5. Improvement of CP’S biocompatibility for CTE
The biocompatibility of CPs remains a critical consideration for their application in CTE. Cytotoxicity in CPs often arises from residual compounds, such as unpolymerized oligomers or acidic byproducts used during polymerization.161 The dimensions and configurations of the conjugated polymers in the composites, along with their insolubility and hydrophobic nature, can cause these compounds to accumulate and disrupt cell function by eliciting unwanted immune reactions.161 These effects can lead to inflammation and other negative side effects,161 limiting the long-term safety and effectiveness of non-biodegradable CPs. Recent research has explored hybrid scaffolds, molecular modifications, and biodegradable CPs as means to reduce their potential cytotoxicity and enhance their integration with cardiac tissues.

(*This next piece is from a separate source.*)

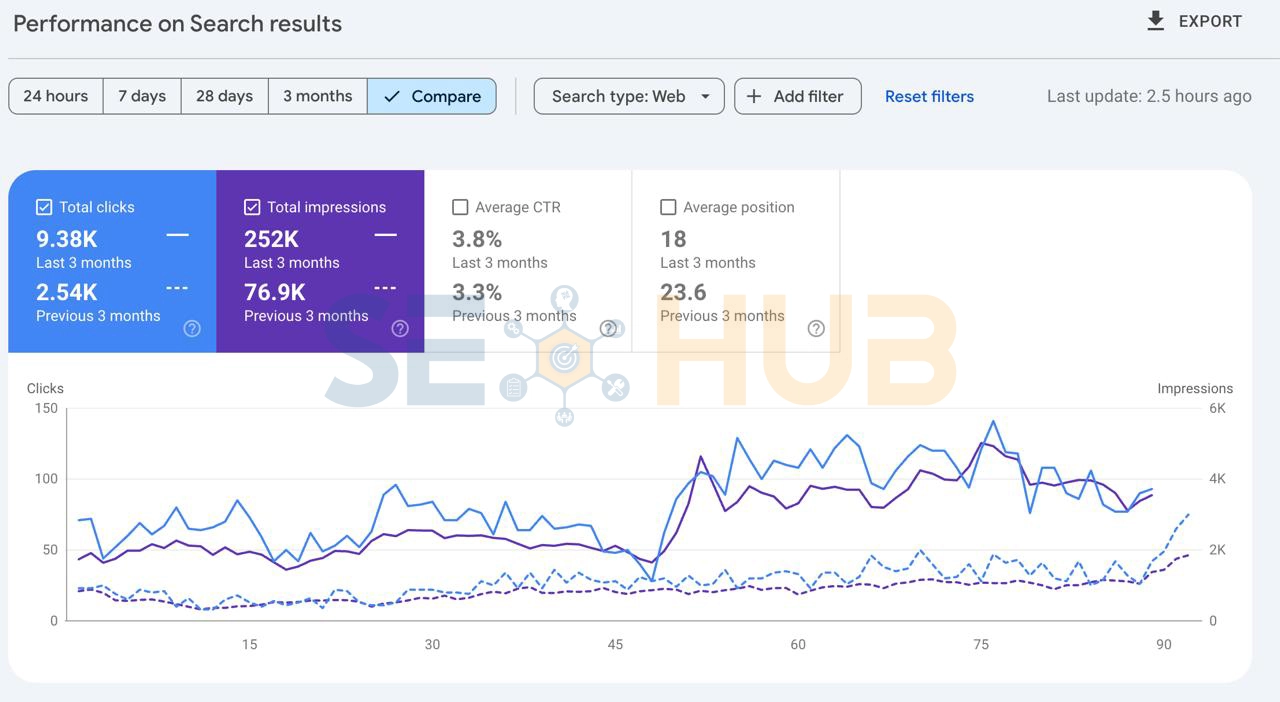The image size is (1280, 702).
Task: Click the Reset filters link
Action: pos(929,96)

5.1. Hybrid CP systems for enhanced biocompatibility
Recent efforts have focused on improving the biocompatibility and mechanical properties of CPs for CTE. To achieve this, researchers have been developing hybrid scaffolds that incorporate CPs with natural and/or synthetic biomaterials. For instance, a significant advancement was developed with hydrogel-based devices, which demonstrated enhanced conductive capabilities while being mechanically flexible.162 A combination of chemical, polymerization, and electro-polymerization of PEDOT and polyurethane (PU) was adapted to create PEDOT/PU hydrogel hybrids that exhibit electrical conductivity levels reaching 120 S cm−1 at 100% elongation.162 Other studies have shown that incorporating gelatin into PPy scaffolds can improve cell adhesion and proliferation while retaining the conductive properties necessary for cardiac tissues.58 These hybrids demonstrated excellent biocompatibility with both muscle and neural cells as well, making them promising candidates for applications in tissue and regenerative medicine.

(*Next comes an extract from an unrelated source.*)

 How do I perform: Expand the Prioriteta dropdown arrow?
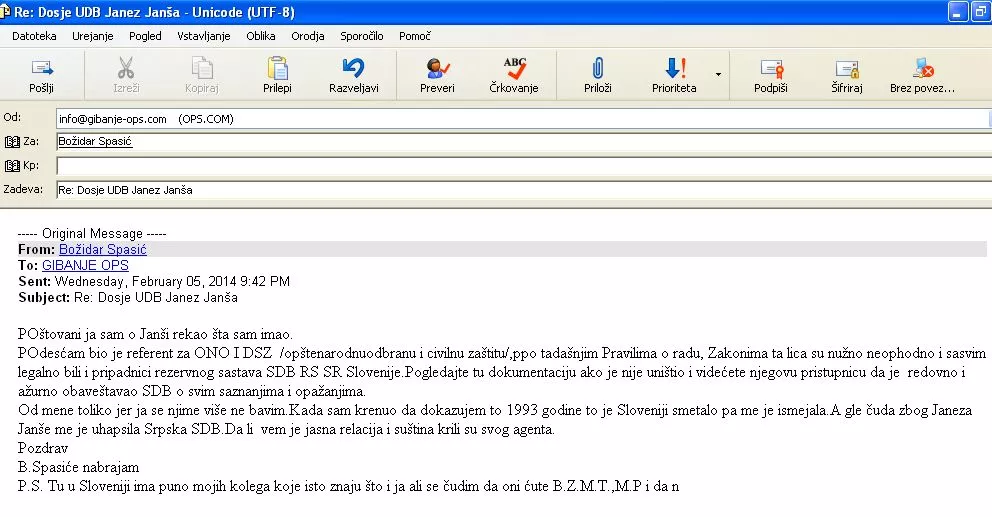(717, 74)
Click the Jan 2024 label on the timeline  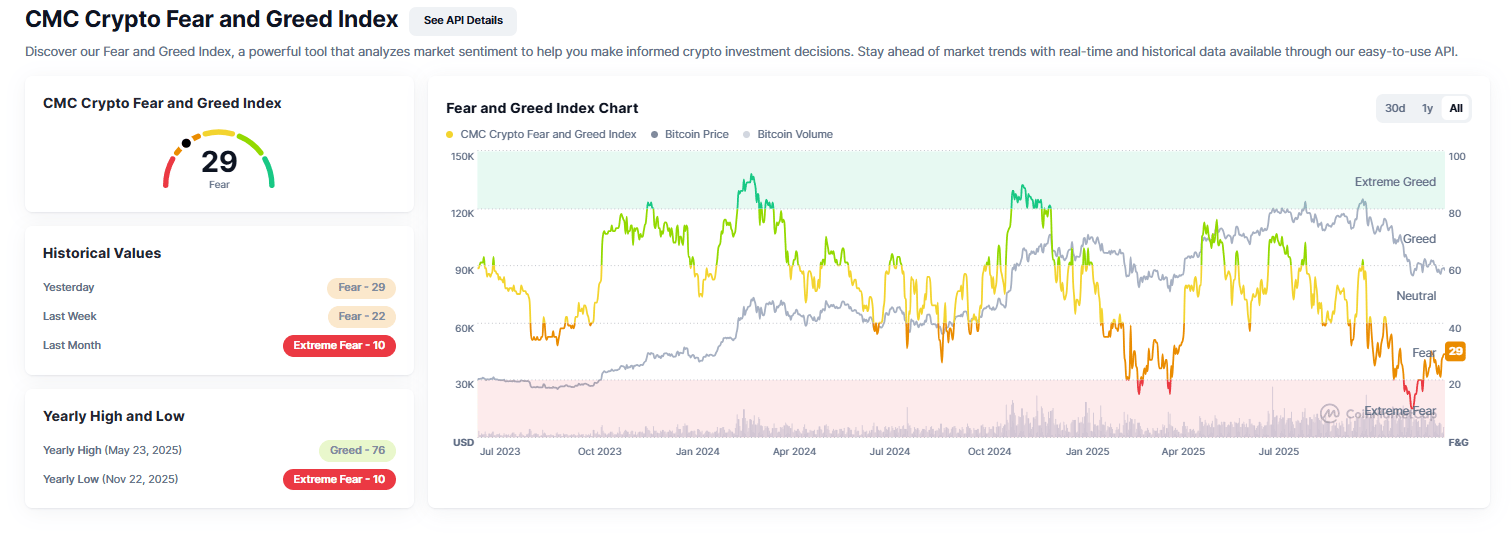click(697, 452)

To address long-term biocompatibility challenges, recent reviews by Jadoun et al. (2021) and Kurowiak et al. (2023) provide insights into the integration of biodegradable polymers such as poly-D,L-lactic acid (PDLLA), PGA, polylactic acid (PLA), PCL, and certain PUs into CP composites for biomedical applications. When these biodegradable materials were mixed with CPs like PPy, PEDOT, and PANI, hybrid materials were synthesized with an ideal electrical conductivity and controlled biodegradation.16 The synthesis of these materials typically involves either creating block copolymers, where conductive oligomers connect with degradable ester bonds, or copolymerizing modified biodegradable components with electroactive elements.16 These materials can be fabricated through various techniques such as sol–gel methods, electrospinning, and 3D bioprinting, depending on their applications.163 The resulting hybrid materials have shown promise in areas such as CTE, controlled drug delivery,164,165 and antibacterial treatments.166,167
5.2. Molecular engineering and surface chemistry modifications of CPs to improve conductivity and biocompatibility
Besides hybrid scaffolds, molecular engineering approaches, such as copolymerization and advanced doping techniques, have allowed for the fine-tuning of CP conductivity and biocompatibility.2,168 By modifying the polymer backbone and side chains, researchers have been able to tailor the electronic properties of CPs. Innovations in doping, such as using biocompatible macromolecular dopants (e.g., heparin) and non-covalent dopants(e.g., ionic liquids) have resulted in materials that not only have higher conductivity but also retain their electrical properties under varying environmental conditions.169,170 A promising approach to overcoming conventional CP limitations with dopant leaching is the development of self-doped CPs. For example, an innovative dopant-free conductive polyurethane elastomer (DCPU) was created by integrating biodegradable PCL, a conductive aniline trimer component, and dimethylolpropionic acid dopant molecules into a single polymer chain.171 This design eliminated dopant leaching concerns and maintained electrical conductivity under physiological conditions. Notably, the DCPU outperformed traditional doped systems by increasing conductivity to 264% of initial values after 150 hours in cell culture medium, making it potentially suitable for cardiac applications.171
Regarding surface chemistry modification of CPs, techniques such as grafting bioactive molecules, peptides, or growth factors onto the polymer surface have been shown to improve interactions between the material and biological tissues. For example, PPy and PEDOT have been functionalized with ECM proteins to promote cardiac and neural cell attachment and growth, making them more suitable for applications in cardiac and neural tissue engineering.172,173 Hosseinzadeh et al. (2018) developed a conductive gel using aniline polymerization that mimics the native myocardium and promotes Cx43 expression in neonatal rat CMs.174
6. Limitations
With growing ethical concerns over animal testing, there is a clear need to evaluate CP's biocompatibility in in vitro human-relevant heart models. Advances in hPSC-derived cardiac cells, and 3D culture models, such as EHTs, cardiac organoids, and organ/organoid-on-a-chip platforms, may provide promising alternatives to provide a more human cardiac microenvironment for biocompatibility evaluation of CPs.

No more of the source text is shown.